Markets are desperate for good news about tariffs — or no news at all. It only took a pause on the reciprocal tariffs and vague promises of future trade deals for the bond market to stabilize and stocks to recover. And despite the continuing uncertainty and the potential for more disruption, it seems markets are not pricing in a recession.

Are traders deluded? Irrational? Or do they know something that too many prognosticators do not — namely, that tariffs will not bring about an economic calamity.

Don’t get me wrong, tariffs are a bad idea, even reduced to 10% (which is still much higher than those of other countries). But while a high tariff regime would be bad for growth, the US economy can probably withstand it. The economy has strong fundamentals, a likely positive productivity shock in its future, and the part which is dependent on trade is relatively small.

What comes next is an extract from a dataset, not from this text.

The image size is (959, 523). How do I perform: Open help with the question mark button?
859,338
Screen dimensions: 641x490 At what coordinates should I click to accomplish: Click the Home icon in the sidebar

No less an authority than the Yale Budget Lab estimates the tariffs will reduce GDP between half and one percentage point — which, again, is not great, but is also not a recession.

The first thing to understand is that tariffs are a tax, and when you tax something, you get less of it. So the US will trade less with other countries. That will be bad for economic growth.

But there are a lot of taxes that hurt economic growth without causing a recession. Taxes on wealth, for example, may cause people to save and invest less. Politicians routinely propose bad ideas for taxes, and we economists routinely (and patiently!) explain how they will be bad for economic growth.

We economists tend to favor (or at least not disfavor) taxes that tend to have less impact on behavior. Consumption taxes belong to this category, and since the costs of tariffs are largely borne by consumers, they can be thought of as a consumption tax. But they are worse than standard consumption taxes, because they distort behavior by favoring domestic goods.